Quelques rares cas en exil galicien
  La plupart des Galiciens qui ont fui pendant la guerre civile ont regardé de l’autre côté de l’Atlantique. « Après tout, Buenos Aires, La Havane, Montevideo ou New York pouvaient paraître plus proches que la France ou l’Algérie pour un paysan ou un marin galicien, en raison des réseaux microsociaux tissés par l’émigration au XIXe siècle », explique le professeur Xosé Manoel Núñez Seixas, professeur d’histoire contemporaine à l’Université de Santiago et auteur avec Pilar Cagiao du livre Itinéraires de l’exil. Il était plus facile de demander l’aide d’un oncle, d’un cousin ou d’un parent aux Amériques que de tenter sa chance de l’autre côté des Pyrénées ou en Afrique du Nord. Surtout si l’on tient compte du fait que la Galice est tombée aux mains des rebelles en l’espace de dix jours.
   Cependant, il existe plusieurs cas de Galiciens qui ont réussi à fuir ou qui se trouvaient dans la zone loyaliste au moment du soulèvement militaire, raison pour laquelle ils ont fait la guerre avec le camp républicain. Il y avait même un bataillon de milices populaires galiciennes, composé de paysans qui faisaient la moisson en Castille, et qui joua un rôle important dans la défense de Madrid. « Ceux qui ont survécu au conflit ont été contraints de suivre le sort des exilés. Ils ont franchi la frontière française dans les premiers mois de 1939. Ceux qui ne pouvaient s’embarquer pour l’Amérique n’avaient d’autre choix que de survivre à Vichy en France ou de participer à la Résistance », dit Núñez Seixas.
  Entre janvier et avril seulement, plus d’un demi-million de personnes ont traversé les Pyrénées pour fuir le régime de terreur des vainqueurs, selon le chiffre qui semble faire le plus consensus parmi les historiens. Le Gouvernement français ne leur a pas réservé un très bon accueil. Tous ceux qui avaient des antécédents de combattants ou de militants politiques étaient enfermés dans des prisons et des camps de concentration, où ils souffraient de la faim, du froid et des mauvais traitements. Beaucoup sont morts à l’intérieur de ces clôtures, certains se sont échappés, d’autres ont été réclamés par des proches. Beaucoup d’entre eux se sont vus obligés de s’enrôler dans l’armée française. Hitler pratiquait le blitzkrieg, guerre éclair, et il n’était pas question de gaspiller des vétérans.

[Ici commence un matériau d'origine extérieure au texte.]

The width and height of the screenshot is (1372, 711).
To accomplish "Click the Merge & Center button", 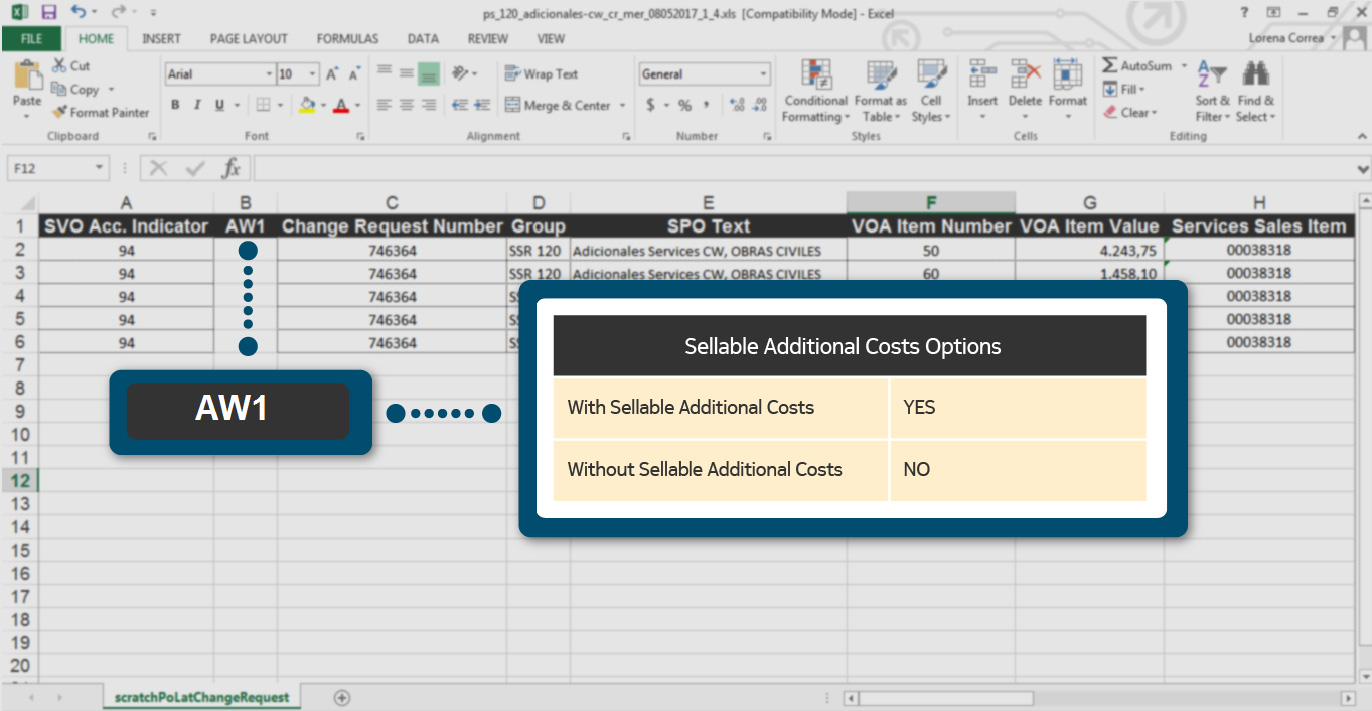I will click(558, 105).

   Geneviève Dreyfus-Armand [Historienne, Docteur en histoire, Conservateur général des bibliothèques ;  Cofondatrice du CERMI, Centre d'études et de recherches sur les migrations ibériques, en 1996 ; présidente et directrice de publication de la revue Exils et migrations ibériques au XXe siècle de 2011 à 2018. Présidente d'honneur du CERMI depuis cette date et, Vice-présidente de l'association Présence de Manuel Azaña et présidente d'honneur de Caminar : Coordination nationale des descendants et amis des exilés de l'Espagne républicaine ; source] calcule qu’en juin 1939 il y avait 170 000 détenus dans les camps, mais qu’en novembre il y en avait encore 53 000. Le Répertoire bibliographique de l’exil galicien a identifié 1 320 Galiciens dans cette situation. « Leur nombre est peut-être sous-estimé, mais ils ne représentent, en tout cas, pas plus de 6 % du groupe des exilés républicains en France fin 1939 », calcule Núñez Seixas.

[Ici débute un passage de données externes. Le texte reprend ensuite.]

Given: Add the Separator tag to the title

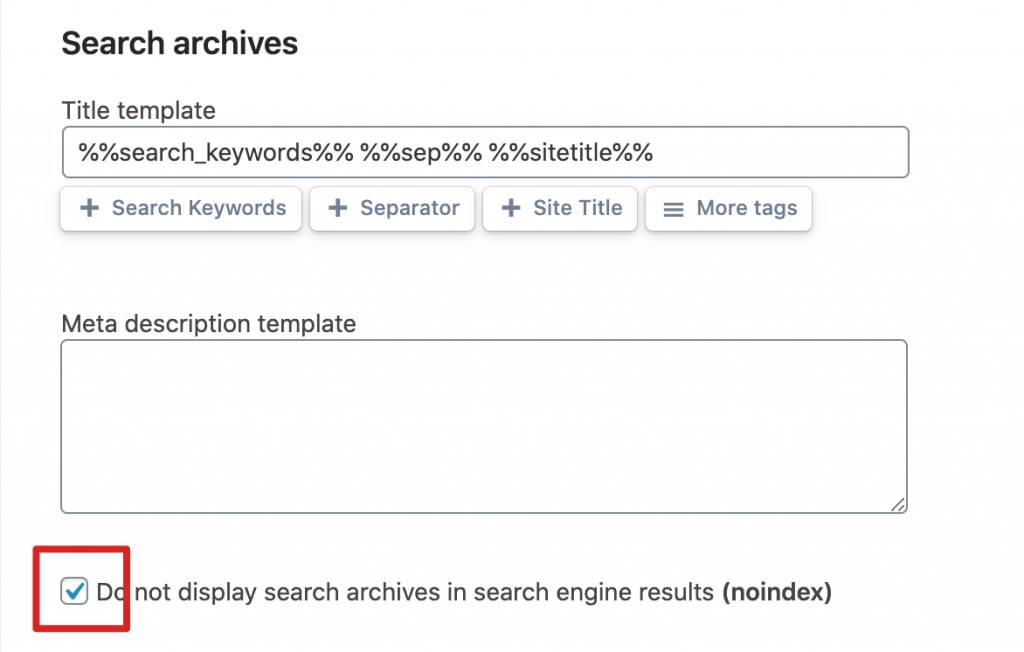Looking at the screenshot, I should coord(393,208).
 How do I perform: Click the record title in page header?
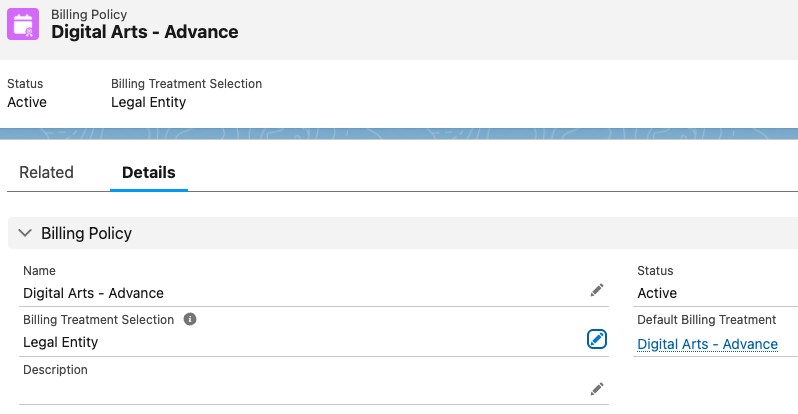pyautogui.click(x=145, y=32)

  L’un d’eux était José Romero, un pêcheur et militant anarchiste de Boiro, La Corogne, que le coup d’État de 1936 a surpris en train de travailler dans le port de Pasaia, à Guipúzcoa. Il a fait la guerre sur le front nord jusqu’à ce que fuir avait plus de sens que de se battre. Il était dans le camp de réfugiés du Barcarès en France, dont il a réussi à sortir en 1940, lors de l’invasion nazie. Après la défaite rapide de l’armée française, il rejoint les maquis qui résistent aux Allemands et reste dans leurs rangs jusqu’en 1945. Au fil du temps, il écrit de Marseille à sa sœur émigrée en Argentine pour lui demander son aide et il arrive à Buenos Aires en 1950. Son nom figure au répertoire, ainsi que celui de bien d’autres Galiciens qui furent dans les camps d’ Argelès sur Mer, Béziers, Sepfonds, Tarn-et-Garonne, Le Vernet…

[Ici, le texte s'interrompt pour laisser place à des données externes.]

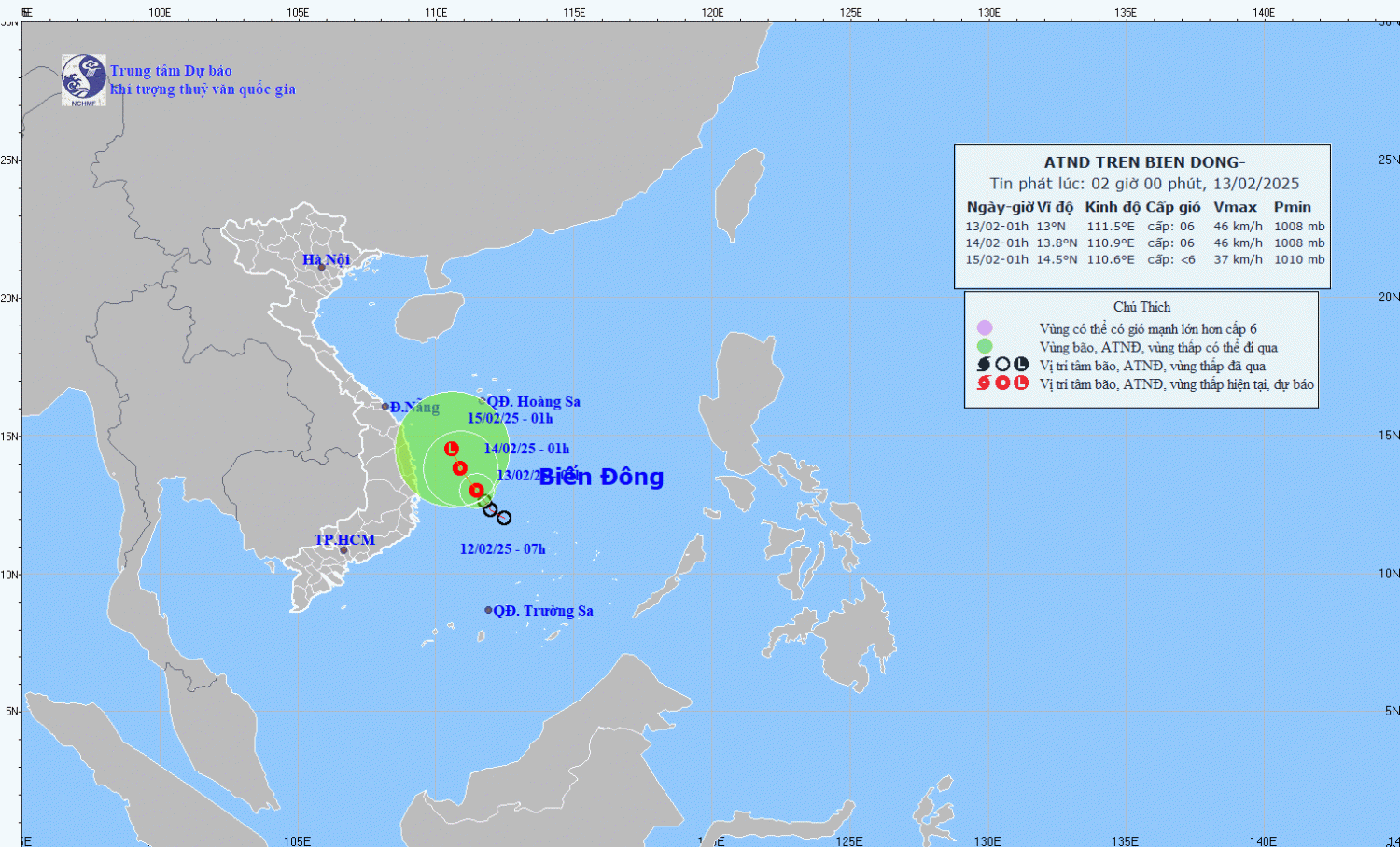Click the ATND TREN BIEN DONG title

[1143, 162]
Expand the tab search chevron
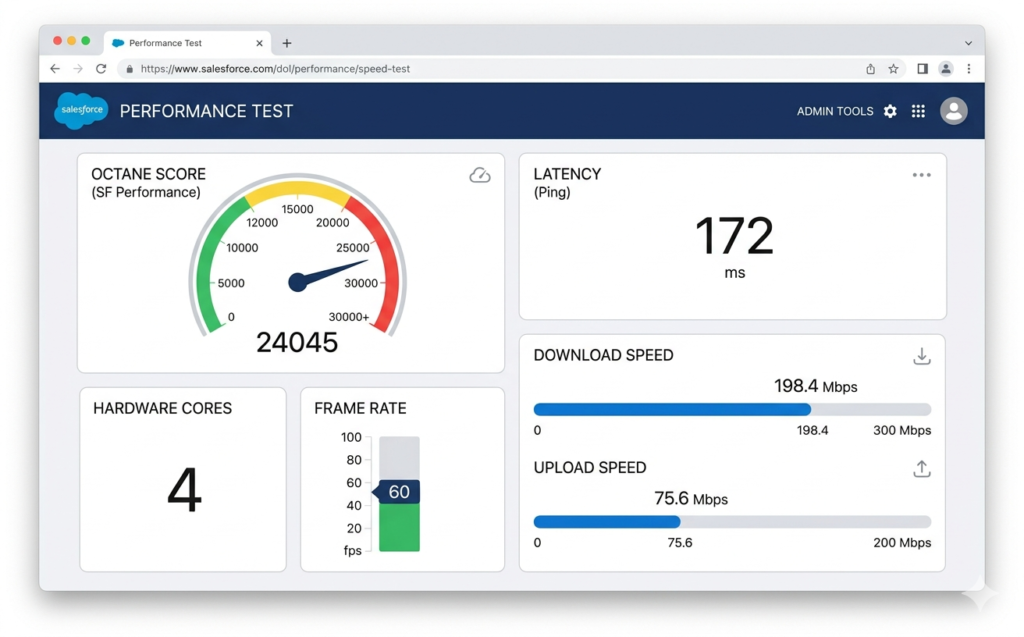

  Il faut aussi se souvenir d’un certain Gayoso. Il a combattu en Norvège et a été décoré pour sa bravoure. Il fait partie de la 13e demi-brigade de la Légion étrangère, postée en Scandinavie en mai 1940 pour contenir l’attaque allemande. Il a combattu dans la bataille de Narvik, un village de pêcheurs stratégiquement important. Les journaux de campagne relatent l’exploit de 40 hommes, qui se sont vu confier la mission suicide d’expulser les nazis de la ligne de front 220, un col de montagne d’où ils dominaient le champ de bataille. Ils traversèrent un torrent d’eau et de glace, sautèrent de pierre en pierre et sous le feu de quatre armes automatiques, et ensuite gravir la pente. Avec des grenades, ils ont réussi à déloger trois des nids de mitrailleuses, mais le quatrième a nécessité un assaut frontal.
  Erwan Bergot explique dans le livre La Légion au combat, que « les uns après les autres, les hommes tombèrent sous le feu allemand. La dernière tentative fut faite par trois légionnaires espagnols —Málaga, Pepe et Gayoso—, les deux premiers tombèrent bientôt dans un ravin en contrebas , et furent fauchés par les tirs de la quatrième mitrailleuse, mais le troisième réussit à poser le pied sur le rebord, à renverser la mitrailleuse et à abattre l’officier allemand d’un coup de crosse . Ainsi fut conquise la ligne de front 220 » . Gayoso a reçu la médaille militaire de la bravoure, et on sait peu de choses sur lui. La 13e demi-brigade était l’un des corps militaires qui suivirent De Gaulle dans l’exil anglais, pour combattre pour la France libre.
   Je crois qu’il y a bien d’autres d’histoires similaires, mais il est difficile de reconstruire les pistes.  Nous avons déjà vu que dans leur enchaînement d’évasions, de désertions et de passages de frontière, les exilés changeaient de nom pour éviter les représailles. Ajoutez à cela le fait que les Français avaient tendance à s’empêtrer dans cette manie ibérique d’avoir deux noms de famille, et nous verrons pourquoi les registres officiels prêtent à confusion. Certains, comme Víctor Lantes et Cariño López, ont survécu pour raconter l’histoire. Beaucoup d’autres ont été laissés pour compte, sans que personne n’ait la possibilité de savoir qui ils étaient, où ils étaient nés ou pourquoi ils se battaient.